Prompt
Repeat, word for word, the lines of the records from the one containing "The height and" through the end of the records, leaving the pictures out.

Exercise data
=== Begin Enclosure ===

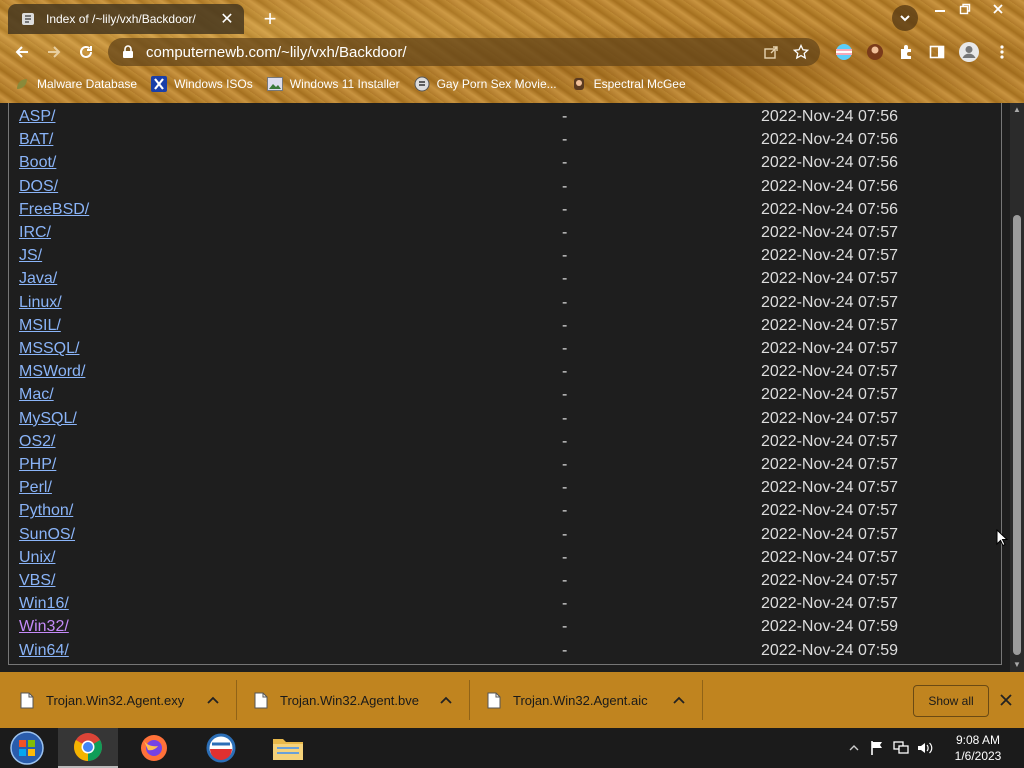 This screenshot has height=768, width=1024. What do you see at coordinates (505, 442) in the screenshot?
I see `listing-row: OS2/ - 2022-Nov-24 07:57` at bounding box center [505, 442].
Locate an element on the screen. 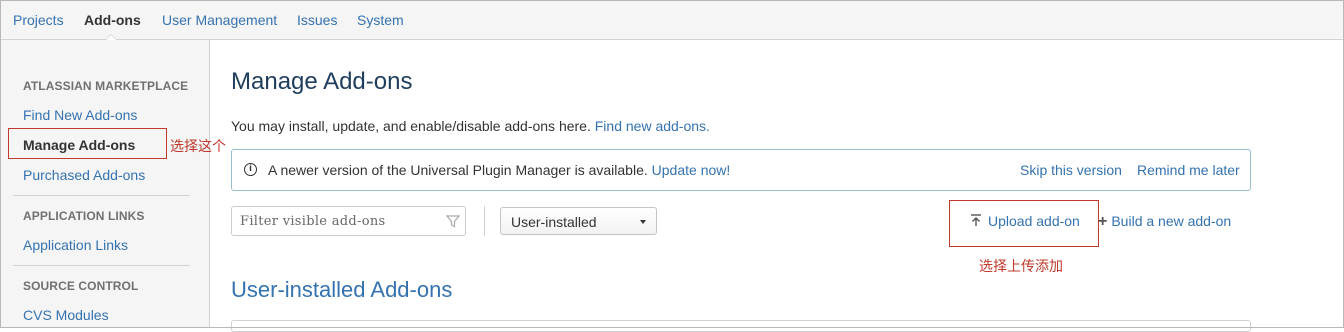 The width and height of the screenshot is (1344, 332). section-title-user-installed: User-installed Add-ons is located at coordinates (342, 290).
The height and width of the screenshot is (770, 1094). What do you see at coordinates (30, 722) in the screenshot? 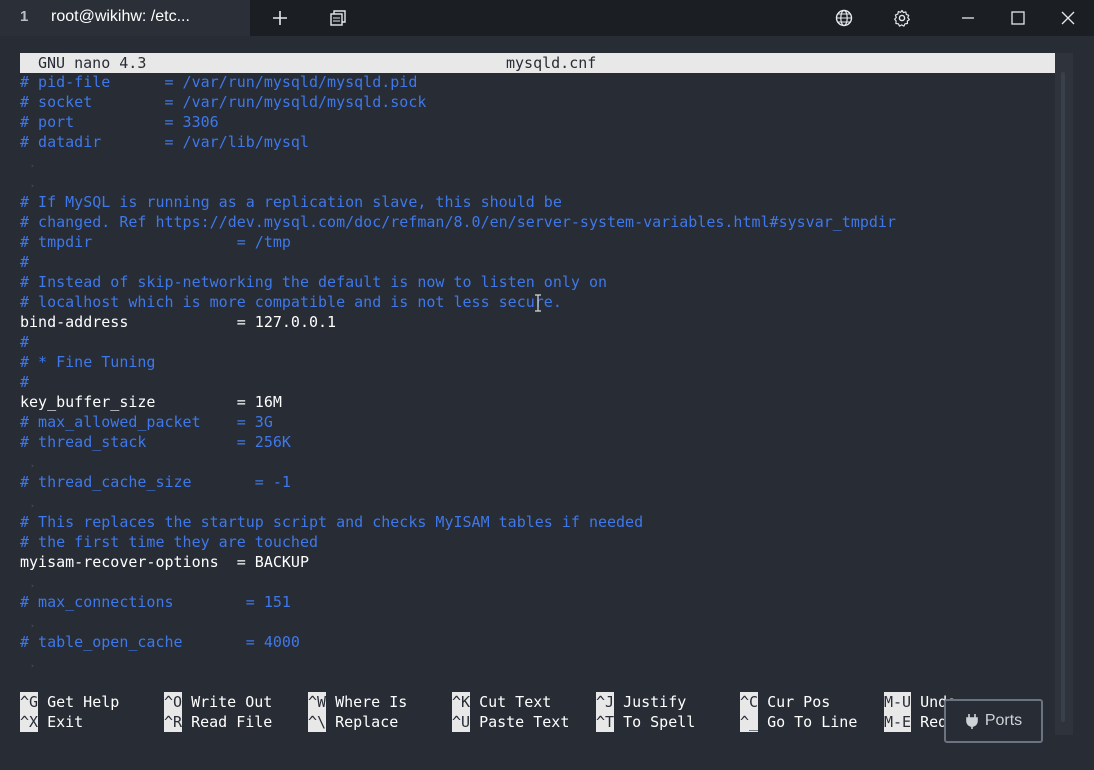
I see `shortcut-key: ^X` at bounding box center [30, 722].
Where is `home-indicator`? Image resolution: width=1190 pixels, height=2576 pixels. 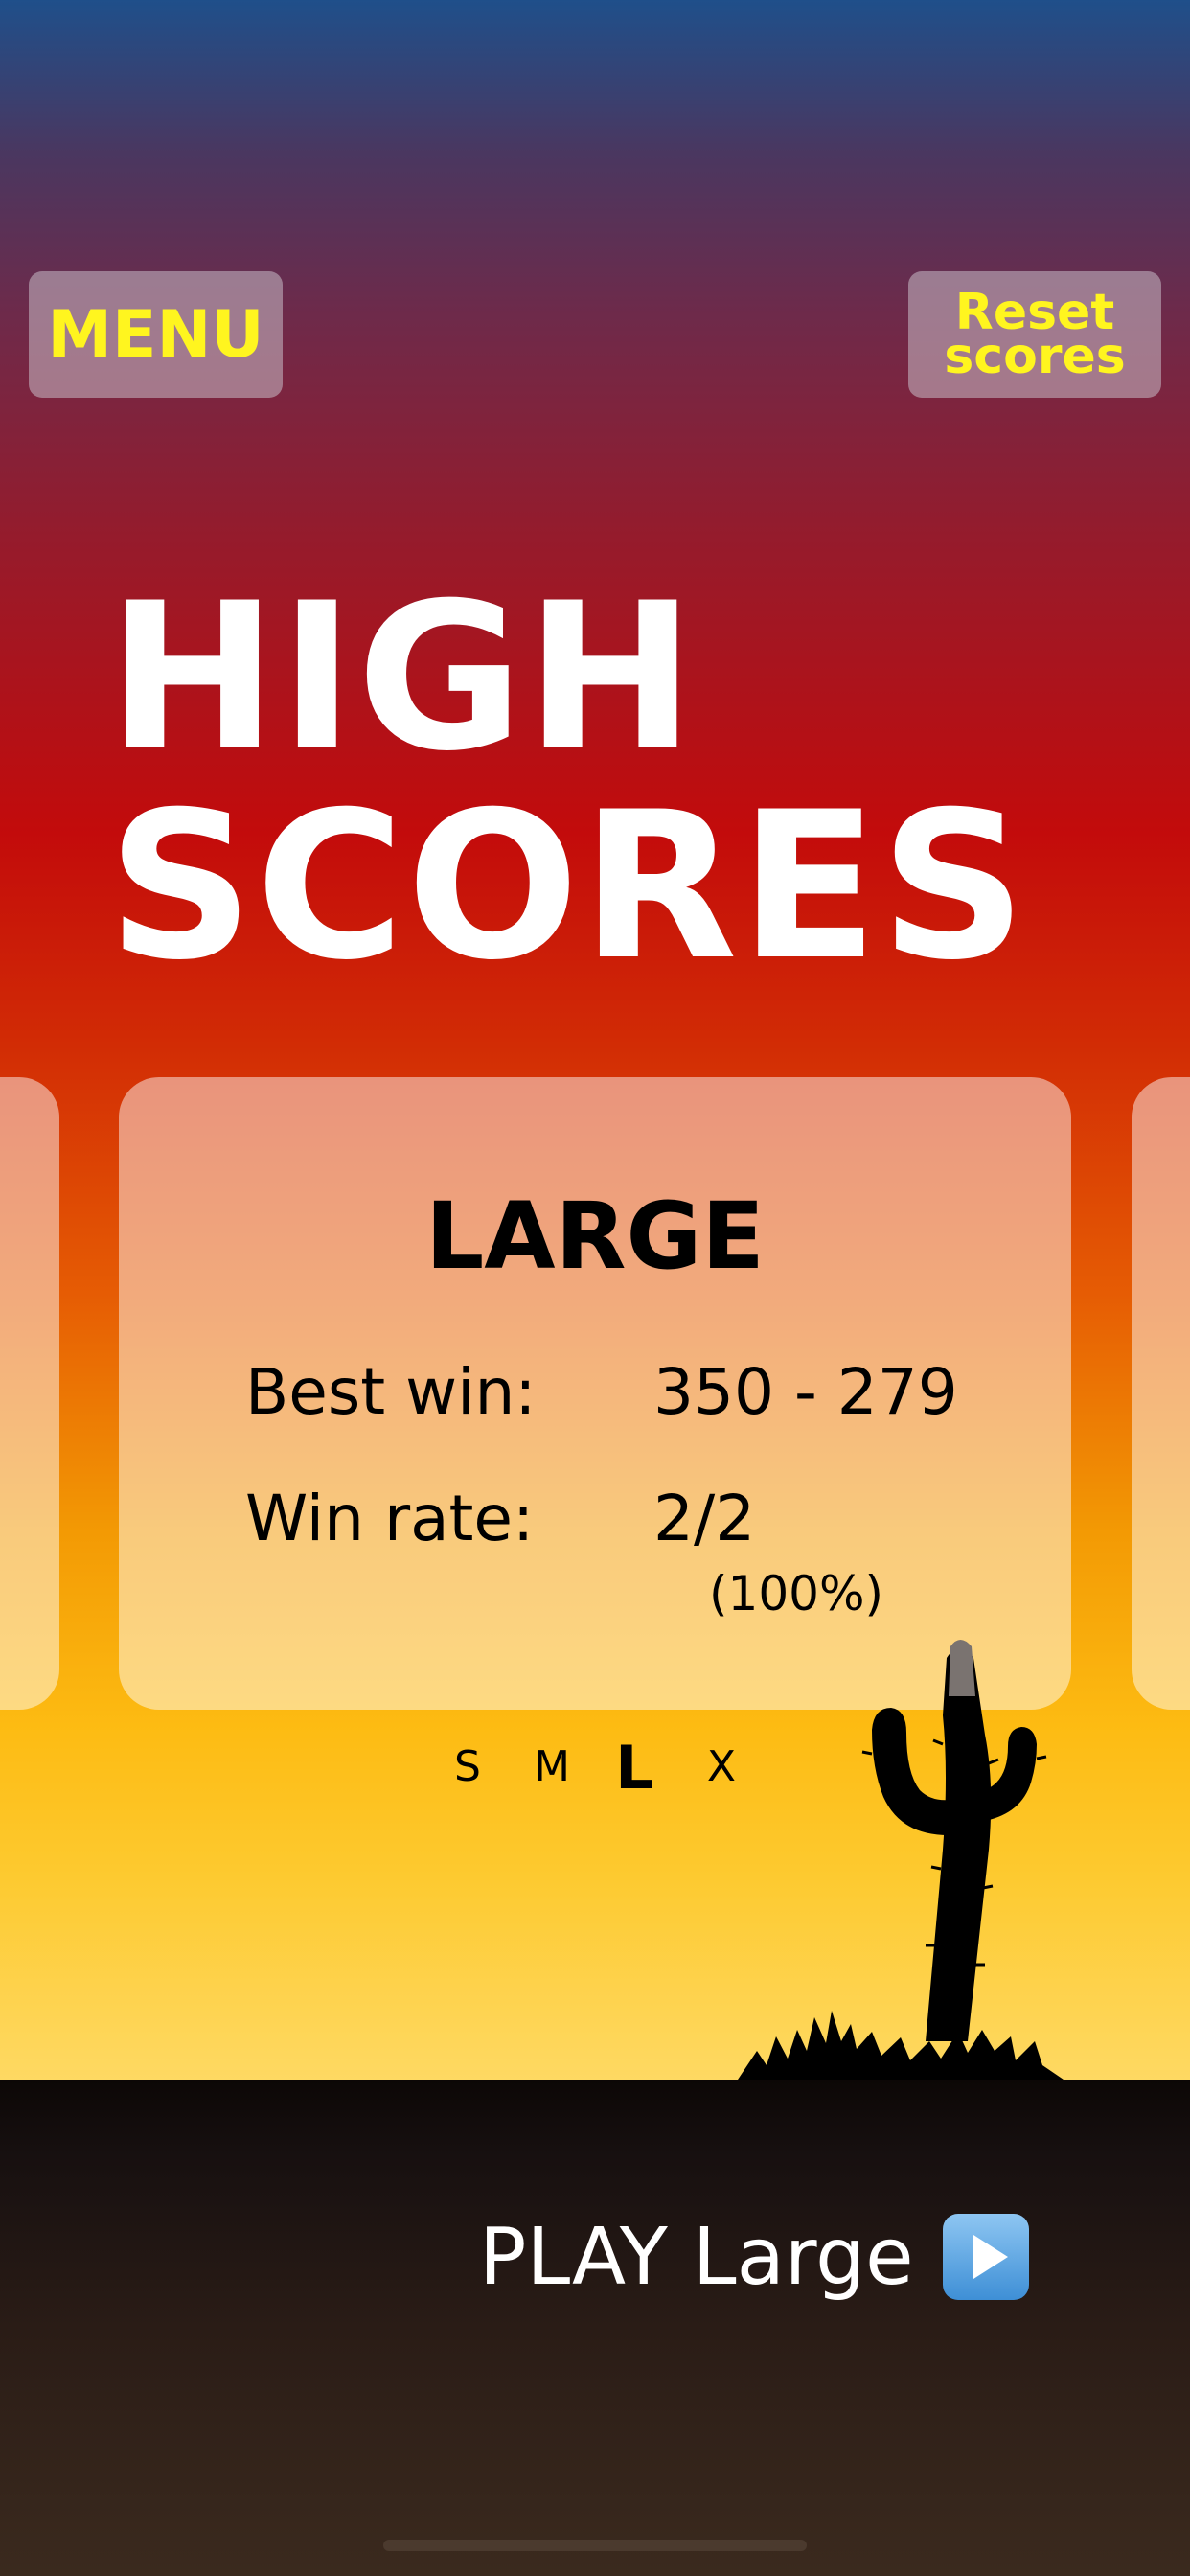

=== End Enclosure ===

Solution for this exercise
The height and width of the screenshot is (770, 1094). What do you see at coordinates (30, 722) in the screenshot? 
I see `shortcut-key: ^X` at bounding box center [30, 722].
Where is `home-indicator`? Image resolution: width=1190 pixels, height=2576 pixels. 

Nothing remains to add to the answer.